Actividad ▸ Vuelve a escribir sin cambios la parte del texto sobre la comida y el lenguaje que aparece a continuación, comenzando en "En Hội An, una" y terminando en "whisper, thank you.".

En Hội An, una pequeña ciudad de Vietnam, hay una casa de té silenciosa. Está atendida por personas mudas. Al entrar, el ruido de la calle se apaga y surgen manos moviéndose con rapidez. Para los que —infelizmente— no conocemos la lengua de señas en la que se comunica el personal, sobre la mesa hay una hoja para anotar la orden, un lápiz y bloquecitos de madera con mensajes: hot water, bill, ice, questions, whisper, thank you.
Todo lenguaje implica confusión y desconcierto. Y cada vez entendemos menos la lengua en la que nos hablan nuestros alimentos. Es enredada y críptica. Claude Fischler, quien se ha dedicado a la antropología de la comida, habla de la existencia de OCNIS (Objetos Comestibles No Identificados), que aparecen en el marco de una sobreabundancia de oferta alimentaria e información contradictoria, combinada con el alejamiento de las condiciones de producción y características culturales de esos alimentos. Se trata de productos procesados con más de veinte ingredientes difíciles de traducir: glutonato de zinc, inosinato disodico, fosfato monocálcico, goma xantana, polisorbato 60, almidón modificado…
Al momento de comer, los gestos están particularmente codificados: cómo servirse, cortar la comida y llevarla a la boca. En muchas familias, la hora de comer es una lección o clase. Los huehuetlatolli —en náhuatl "los dichos de los antiguos”— consistían en extensos libros que en forma de relato, describían las normas de conducta, la visión moral, las celebraciones y las creencias del pueblo de los nahuas. En varios pasajes, la comida es un vehículo para enseñar e introducir a los jóvenes a las costumbres del pueblo:
“Lo que quiero que notes, hijo mío, es la manera que has de tener en el comer y en el beber; seas avisado, hijo, que no comas demasiado a la mañana y a la noche; sé templado en la comida y en la cena, y si trabajares, conviene que almuerces antes que comiences el trabajo. La honestidad que debes tener en el comer es esta: cuando comieres, no comas muy aprisa, no comas con demasiada desenvoltura, ni des grandes bocados en el pan, ni metas mucha vianda junta en la boca.”

[Entradas de datos]
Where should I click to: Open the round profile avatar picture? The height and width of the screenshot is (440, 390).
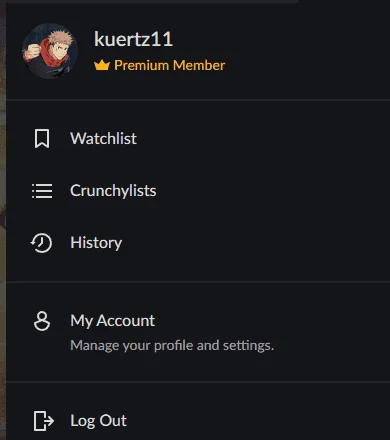click(x=50, y=51)
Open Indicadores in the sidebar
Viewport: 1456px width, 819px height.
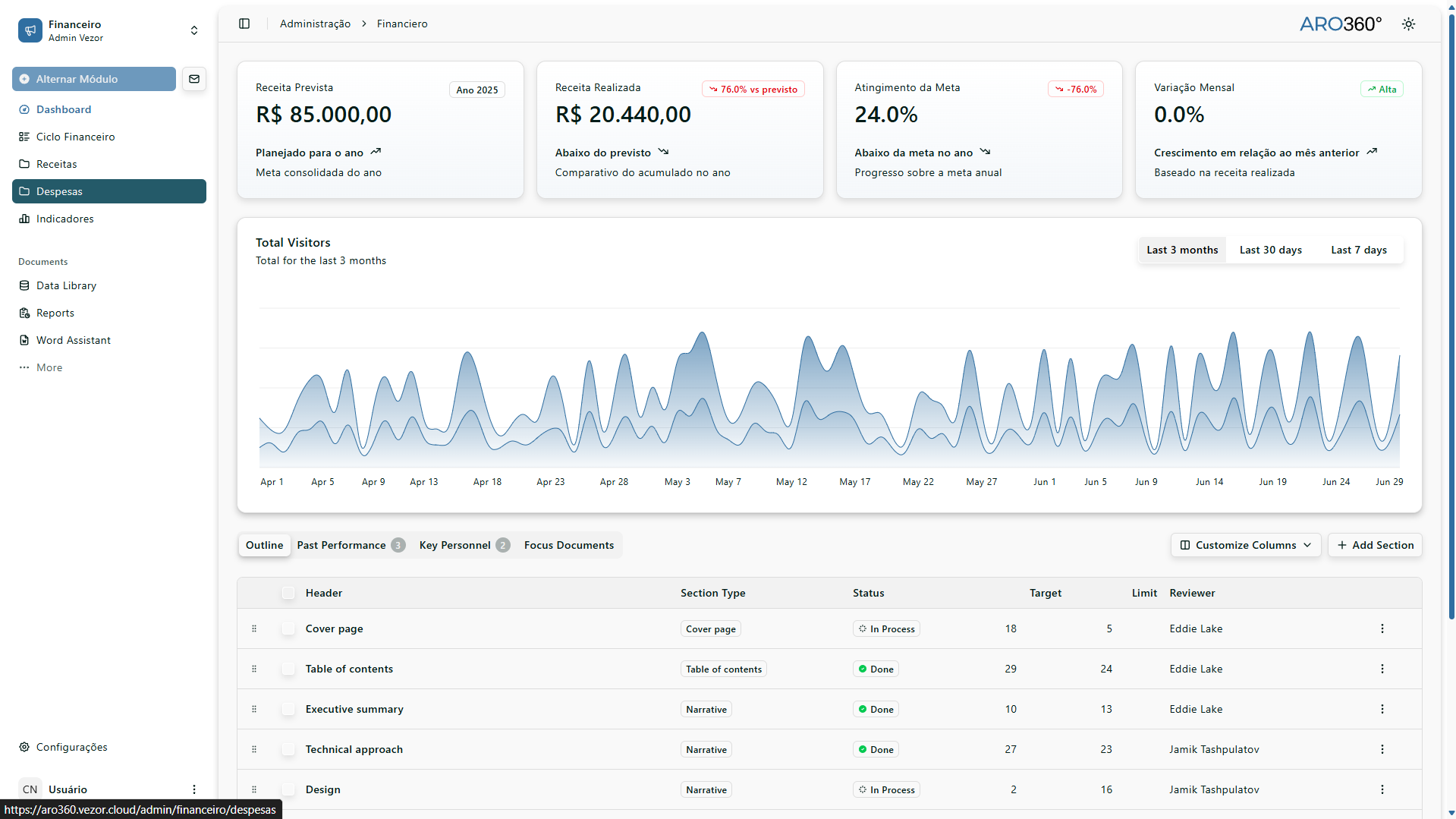click(65, 219)
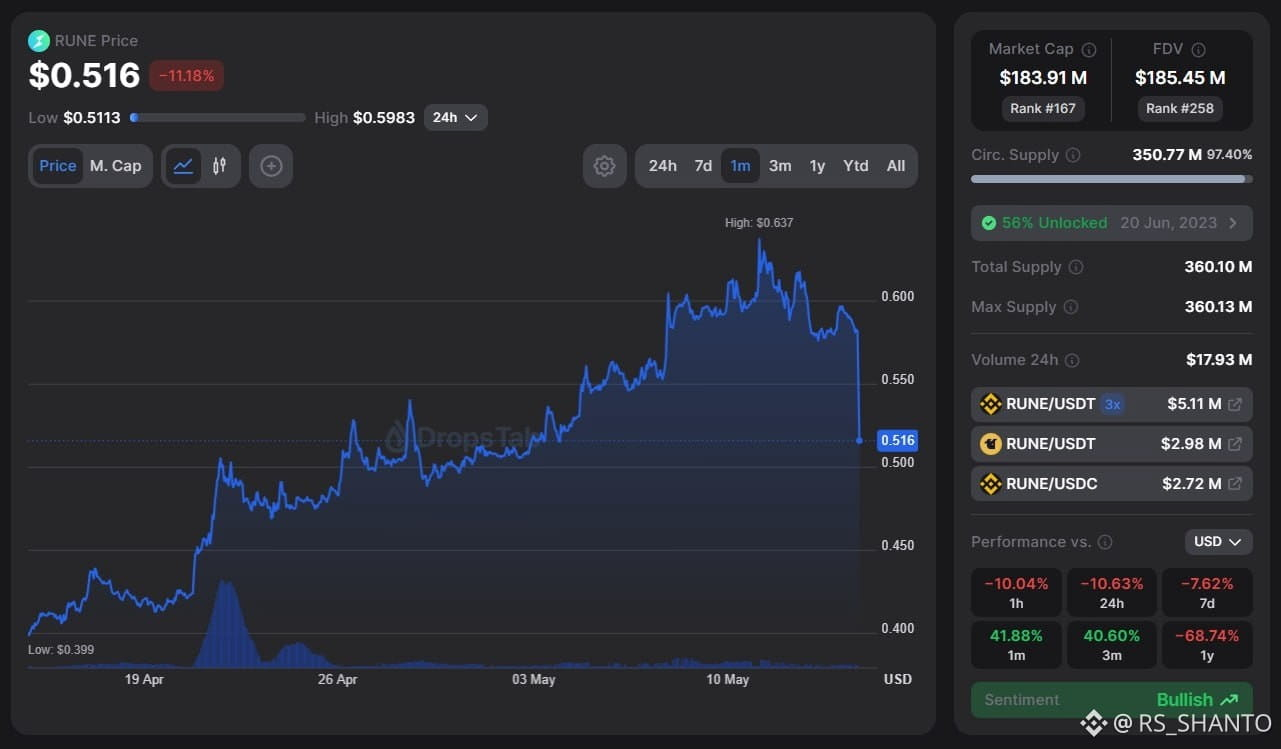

Solución del problema ▸
En Hội An, una pequeña ciudad de Vietnam, hay una casa de té silenciosa. Está atendida por personas mudas. Al entrar, el ruido de la calle se apaga y surgen manos moviéndose con rapidez. Para los que —infelizmente— no conocemos la lengua de señas en la que se comunica el personal, sobre la mesa hay una hoja para anotar la orden, un lápiz y bloquecitos de madera con mensajes: hot water, bill, ice, questions, whisper, thank you.